▶ **SOURCE EXTRACT**:
● ● ● ● ●

A hiker eating a sandwich and enjoying the view
Are you a slow hiker? We explain why slow hiking has its benefits and offer some tips for what to do when you only have fast friends on the trail (Image credit: MStudioImages)

Does it seem like people are getting more and more obsessed with the fastest speed and shortest time on the hiking trail? Maybe it’s the advent of fitness trackers making us all more aware of our stats, or perhaps it’s the current spotlight on the mind-boggling thru-hiking records being set daily, but some days on the trail it feels like everyone is actually running the New York Marathon, only they’re wearing hiking boots and using trekking poles. If you’re a slow hiker, all of this can feel a little dispiriting. Constantly having to step aside to allow faster hikers to pass, or worse, hiking with friends who become dots on the horizon after the first half mile can be tough on your self esteem. But we’re here to say, stop worrying about it.

A hiker reaches out a hand to be helped up a mountain by a guide

Constantly having to step aside to allow faster hikers to pass, or worse, hiking with friends who become dots on the horizon after the first half mile can be tough on your self esteem (Image credit: Ascent/PKS Media Inc.)

Just like some people are naturally fast hikers, some of us are just slow hikers. There can be lots of reasons for this – fitness, age, body proportions, injury, altitude or even just a natural inclination to taking things slow. But whatever the reason, we’re here to champion you as a slow hiker and urge you to keep getting out there. Here’s why:

1. Hiking isn’t a competition

No matter how serious that guy sporting the best GPS watch might look when he’s power marching up the trail, a look of grim determination on his face, hiking isn’t a competition. Hiking isn’t even a sport. Hiking is an invigorating walk in the countryside that usually involves a bit of adventure, but there’s no finish line or measurable prize for getting to the end first. The only prize is the pleasure of walking itself, which will be greatly enhanced if you do it at a pace comfortable enough to enjoy it.

2. You burn more calories

Fitness fanatics marching up the trail might appear like they’re doing something more healthy than you, with your glacial plod and tomato-red face, but in actual fact, researchers at the University of Colorado Boulder (opens in new tab) found that slowing down when you’re walking actually burns more calories. As we’ve explained in our article on heart rate zones, zones one and two, which are fairly easy, are great training grounds for weight loss. Weight loss might not be your goal, of course, but you shouldn’t feel that going slowly has less physical benefit.

A hiker near Portree on the Isle of Skye

Slow down enough that you can breathe and you'll be able to keep going for longer, without stopping every 20 minutes (Image credit: Patrick Rover / EyeEm)

● ● ● ● ●

▶ **DATA**:
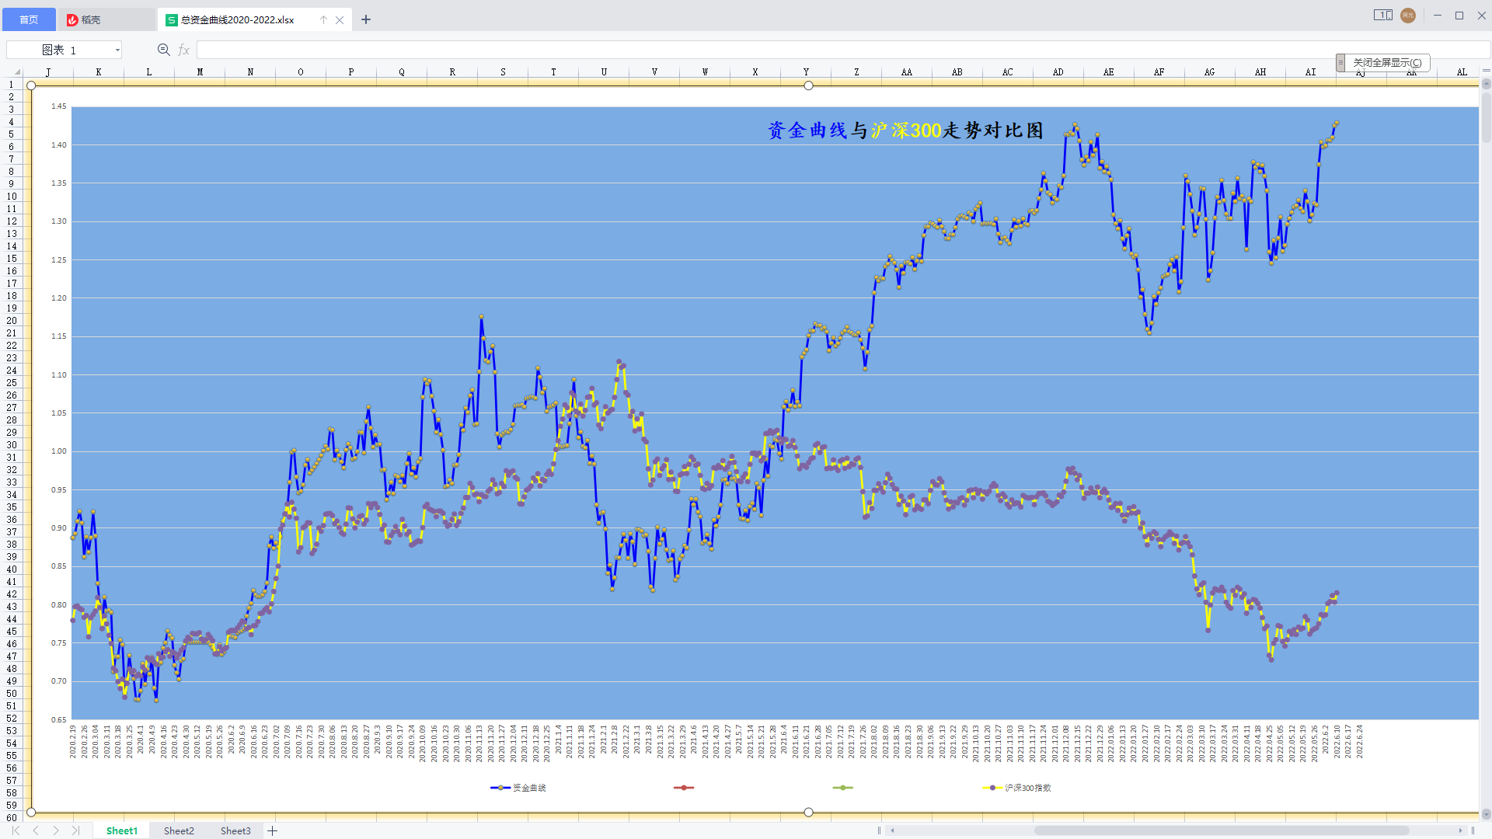Open the user avatar profile
The width and height of the screenshot is (1492, 839).
[1408, 16]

● ● ● ● ●

▶ **OBJECTIVE A**: List every reason the slow-hiking article gives for why some people are slow hikers.
▶ **OBJECTIVE B**: Pick up the slow-hiking article after its final line and keep writing it.

▶ **OUTPUT A**: fitness, age, body proportions, injury, altitude, a natural inclination to taking things slow

▶ **OUTPUT B**:
3. Hiking slowly can be more efficient

Here’s the thing – while some people who hike fast seem to be able to sustain that pace for miles, most people go fast enough to get pretty breathless, and take lots of short breaks. Breaks are great for recovery, but a more strategic approach might be to do what you’re already doing – slow down enough that you can breathe (hell, you might even be able to enjoy a conversation) and you'll be able to keep going for longer, without stopping every 20 minutes. With this tactic, the difference in overall time between you and your fast friends might not be as vast as you think.

4. You’re getting the same views

Since you’re all walking along the same trail, you’re not getting any less out of the experience than anyone else. Hiking might have great physical benefits, but it’s largely about spending time in nature, hearing the birds, smelling the wildflowers and taking in those splendid views. You won’t miss any of that at a slower pace and in fact, there’s a good argument to be made that you’re actually getting more out of those aspects of your hike, because you’re not rushing. And that might even mean that you’re getting more of the mental health benefits that come with green exercise, or exercising in nature, though that’s pure speculation.

A couple hiking among purple wildflowers

Hiking might have great physical benefits, but it’s largely about spending time in nature, hearing the birds, smelling the wildflowers and taking in those splendid views (Image credit: Getty images)

5. Real friends don’t mind waiting

Even if your hiking buddy is up the trail a little, if they've invited you out on a hike, it's because they want to spend time with you. They won’t mind slowing down to enjoy your good company, and they probably don’t mind stopping every so often to allow you to catch up. Though this can feel embarrassing, nine times out of 10 they’re just enjoying the view while you approach. Often, what’s really needed is a change in perspective. Assuming everyone is just doing what they want and need, and are happy about, while making sure to communicate your needs and expectations can go a long way. A friend will accommodate you, and if they’d rather hike fast, you can always find a new hiking partner. More on that next…

How to have more fun as a slow hiker

Now, you can certainly focus on speeding up by training if that's important to you, but if we've convinced you that there’s actual merit to being a slow hiker, why not instead use these tips to have a better time on the trail?

Find a hiking group

If your current hiking buddies just aren’t willing to slow down or wait, it’s time to find some new friends. Search your area for hiking groups advertising themselves as slow, non-competitive, and inclusive, and join up with them.

A group of hikers in a field

Search your area for hiking groups advertising themselves as slow, or start your own (Image credit: SolStock)

Start a hiking group

Can’t find a slow hiking group in your area? No problem, just start your own. Put a call out on social media for slow hikers and you can almost guarantee you’ll get a response. If you’re feeling this way, there are bound to be others out there who feel the same way, and you only really need to find one other person to get started.

Hike alone

Even though hiking with friends is safer, it’s not required that you do so. Hiking alone can be very meditative and extremely rewarding, and so long as you stick to daylight hours, use popular trails, and tell someone where you’re going, you can feel quite safe on the trails.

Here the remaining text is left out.